On July 30, Costa Rican authorities carried out 36 raids along the country’s borders with Panama and Nicaragua, arresting 40 suspected members of the smuggling network, Reuters reported. At the same time, Panama federal police raided 21 locations throughout the country, arresting another 12 people.

SEE ALSO: Costa Rica News and Profiles

The network moved migrants — bound for the United States — from various Asian and African countries. Migrants from Cuba and Haiti were also among those smuggled.

Investigations into the smuggling ring, which reportedly charged migrants $1,500 to pass through Panama, began in 2018, according to a news release from Panama’s Attorney General’s Office.
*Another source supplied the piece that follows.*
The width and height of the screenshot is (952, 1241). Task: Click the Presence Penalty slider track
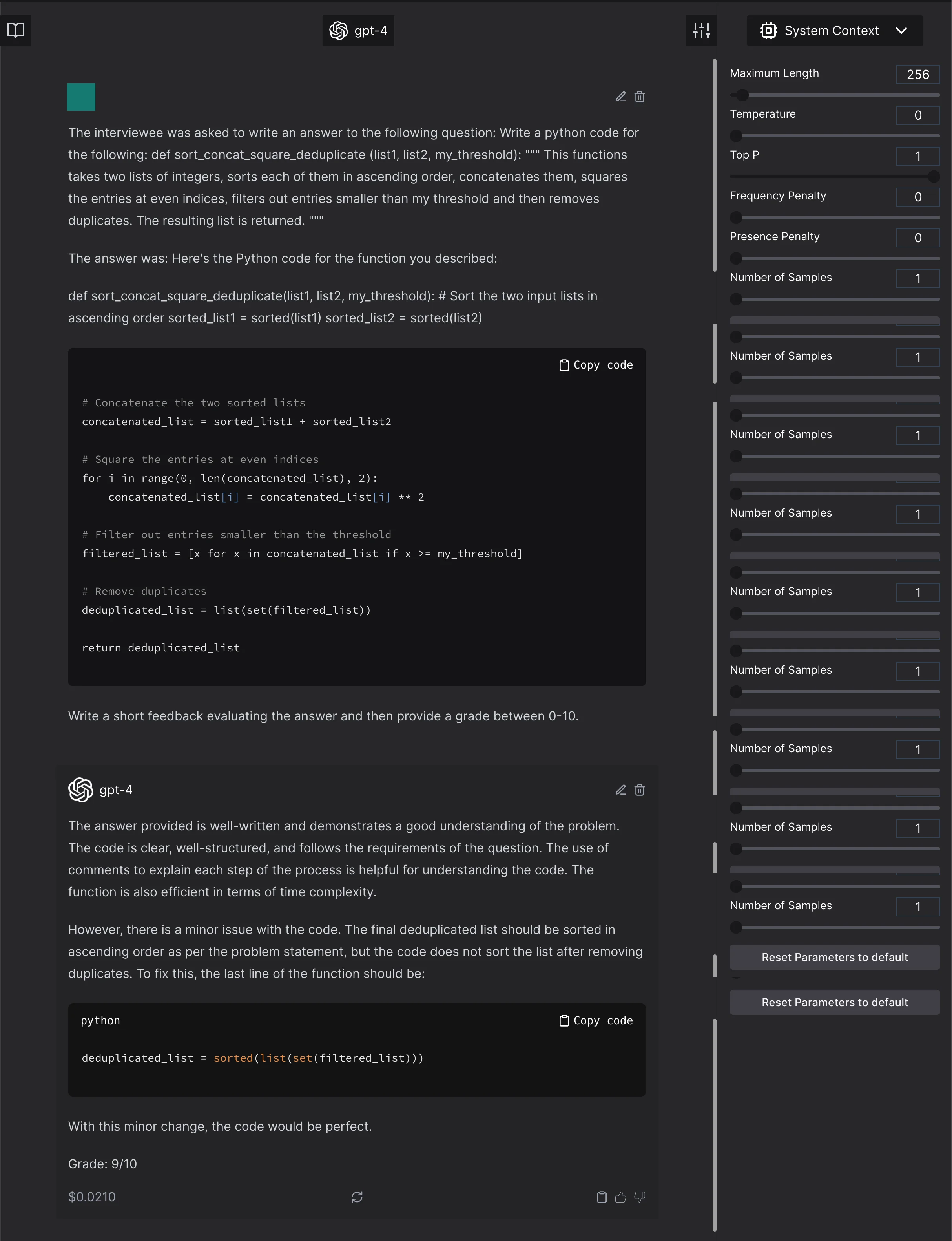tap(839, 258)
The crackdown was one of Costa Rica’s largest operations against a human smuggling network, according to Reuters.

InSight Crime Analysis

Authorities across Central America must collaborate in their efforts to take down people-smuggling rings, which rely on networks of individuals in different countries.
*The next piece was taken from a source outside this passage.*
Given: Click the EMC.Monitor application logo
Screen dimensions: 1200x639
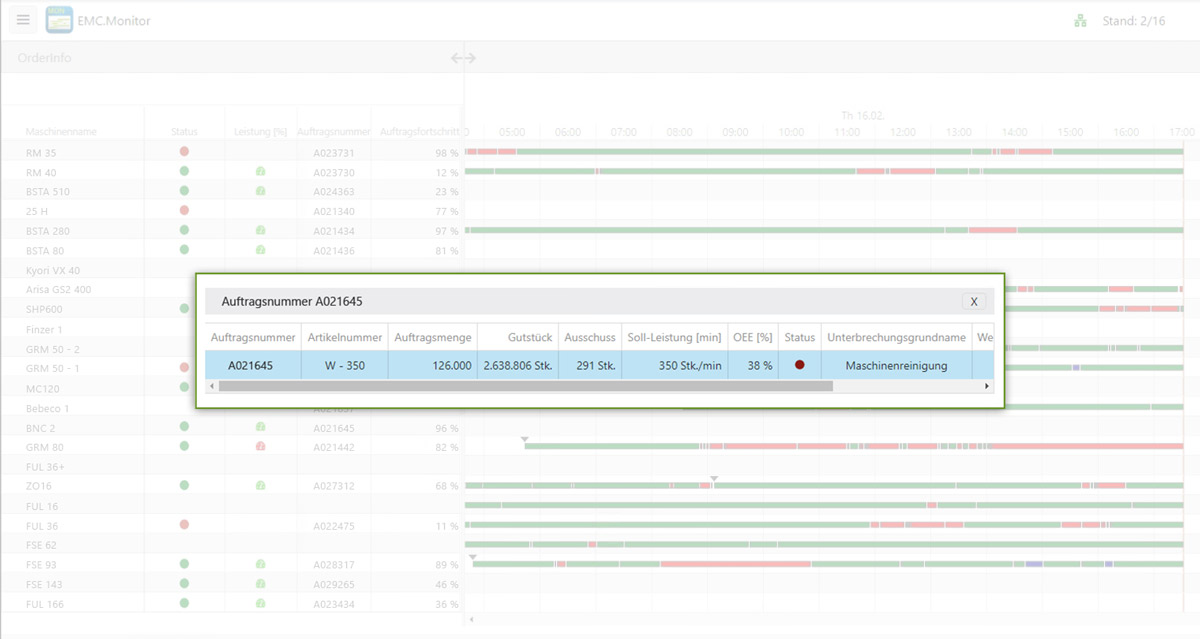Looking at the screenshot, I should 59,20.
Criminal actors involved in human smuggling have long exploited Central America, which acts as a bridge to the United States. Smugglers also have had success evading authorities in the region, as many of the countries have porous borders and inadequate migration controls.

Panama is a hotspot for Cuban migrant smuggling. For example, the traffickers involved in the dismantled ring entered the country on a tourist visa.
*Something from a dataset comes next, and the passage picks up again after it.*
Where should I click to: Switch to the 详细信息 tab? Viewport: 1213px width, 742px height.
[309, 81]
But Panama and Costa Rica have shown that the two countries are prepared to work together to combat people smuggling.

SEE ALSO: Panama News and Profiles

In September 2018, Costa Rican and Panamanian authorities arrested 39 people involved in the smuggling of Chinese migrants. The network, run by three Chinese nationals in Costa Rica, had a chain of contacts in Asia, Europe and South America. It could also count on corrupt Costa Rican migration officials who falsified documents for the Chinese migrants upon their entry into the country. The migrants arrived in Bolivia, Colombia, Peru or Ecuador, from which they then travelled to the Central American country.

Smuggled Chinese migrants are often subjected to forced labor practices, where they are paid a pittance to pay off costs for their transportation, housing and entrance into the country. Migrant women have also become sex trafficking victims after recruitment by criminal groups in China, or in countries in Africa and Latin America.